Wednesday, June 5, 2024

About Face

 


These days I occasionally work in a clinic as a paramedic (primary care has now discovered we can do stuff, and so are making us do stuff). This allows doctors to focus on more more important and complicated clinical issues such as saucepans stuck on heads and hairache. 

The clinic is in an old converted Chapel, and in the bit where patients wait to be disappointed that they're not going to see a doctor today, just some oaf with a stethoscope and a prescription pad, one of the ceiling tiles is missing. 

It's been giving the receptionists the heebies and, in some cases, the jeebies, because if you stare up there you can just about make out a stone face staring back.

I felt this was something in which my nose must be poked.

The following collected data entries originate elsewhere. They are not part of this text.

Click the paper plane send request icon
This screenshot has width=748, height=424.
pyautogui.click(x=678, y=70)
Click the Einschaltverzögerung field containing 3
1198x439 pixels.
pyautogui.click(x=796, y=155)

I approached and stuck my phone up there, fully cognisant of every film where an unsuspecting chap of generally dismissive (and cheerful) demeanour pops his head into a void to cast aspersions on the irrational fears of others and promptly gets his entire fizzog eaten, or melted, or chopped up. Or shagged by a spider alien.

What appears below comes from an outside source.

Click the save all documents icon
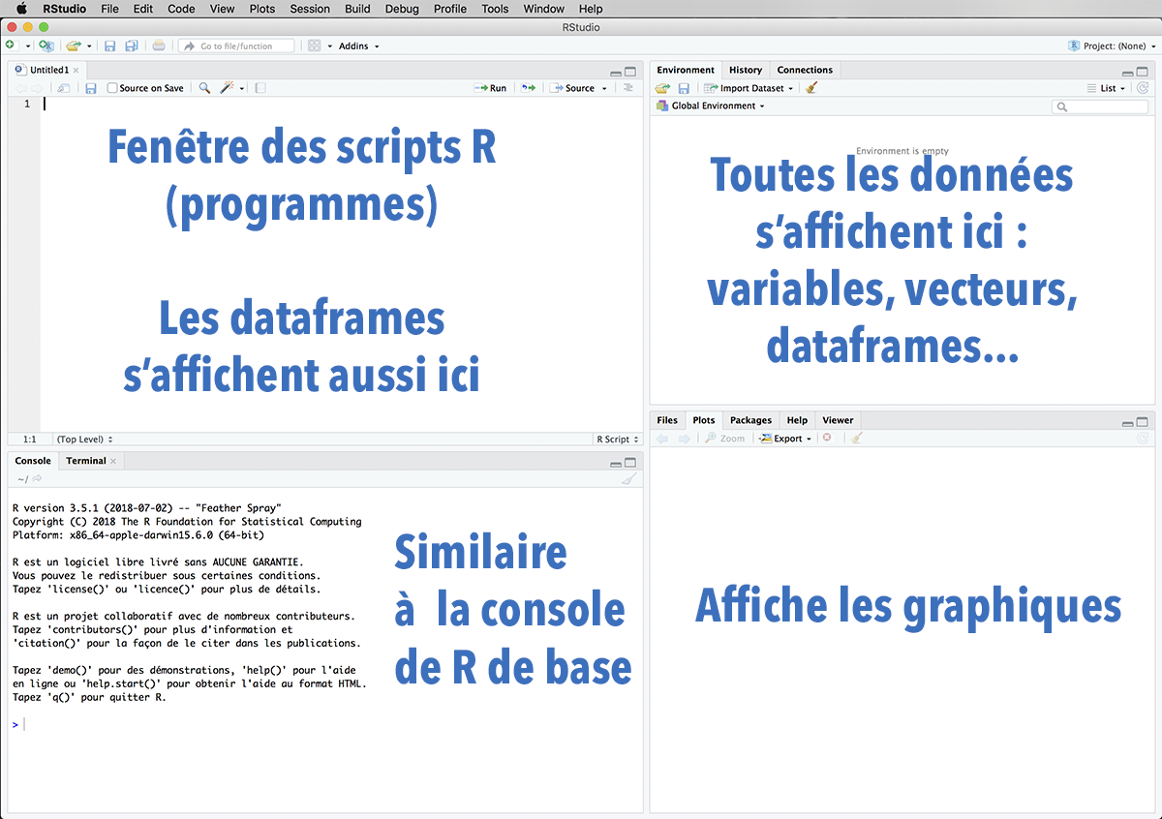The height and width of the screenshot is (819, 1162). tap(131, 46)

There was something up there.


I moved a chair 'neath the hole and, with other folk holding their breaths and clutching the fronts of their cardies in desperate admiration (they weren't, they were mostly doing spreadsheets and Wordle), I got closer for a more detailed examination.





It was definitely a thing. Like a cross between a gargoyle and a hastily carved cherub with reflux. 

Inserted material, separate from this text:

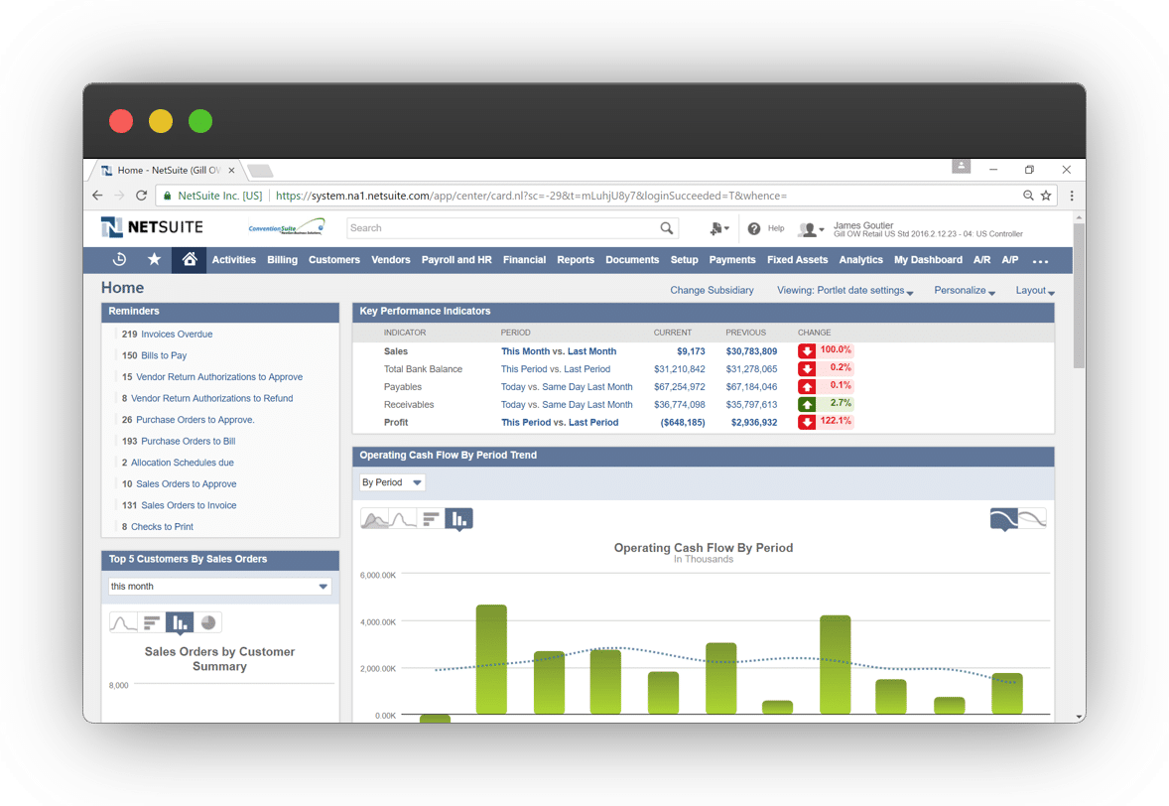Open the Personalize dropdown

(965, 291)
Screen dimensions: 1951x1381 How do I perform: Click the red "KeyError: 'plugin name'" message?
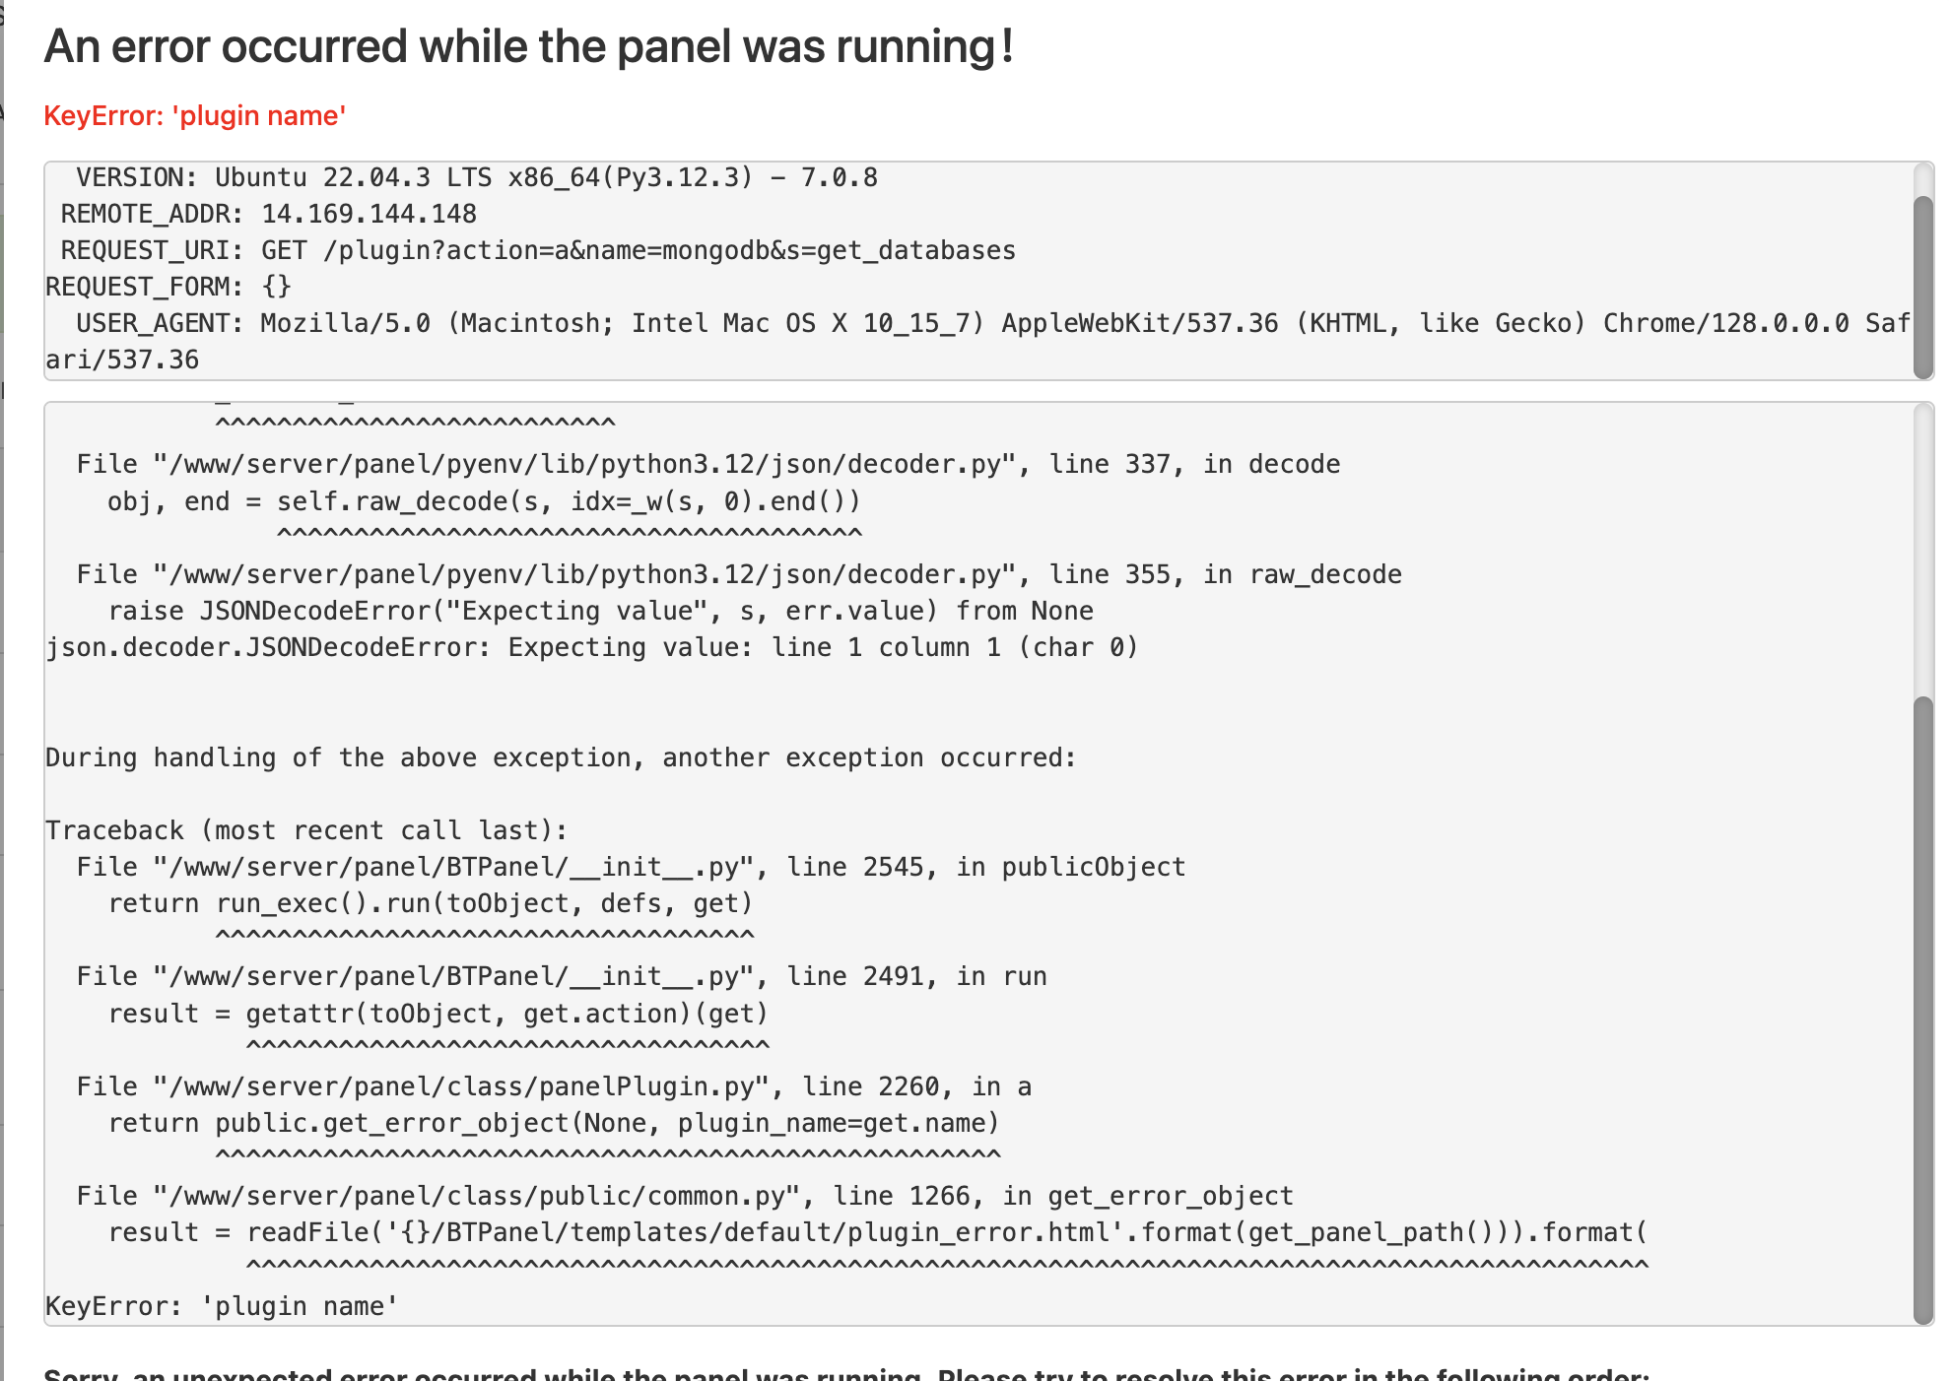pyautogui.click(x=195, y=116)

The fact that it's facing inwards seems a bit weird to me. I was about to examine a lengthy treatise on the history, presentation and installation of gargoyles throughout the ages but remembered I'd got a Snickers in my bag and had that instead, so it remains a mystery. I did learn that the word Gargoyle, rather than being etymologically based on ancient romantic mysticism, comes from the old french " Gargouille" which means "throat", and old Greek for gargle. Because they gargle you see. Isn't language amazing?

Anyway, I told the receptionists that the weirdest thing about it was that the missing roof tile was replaced every evening, which apparently wasn't helpful.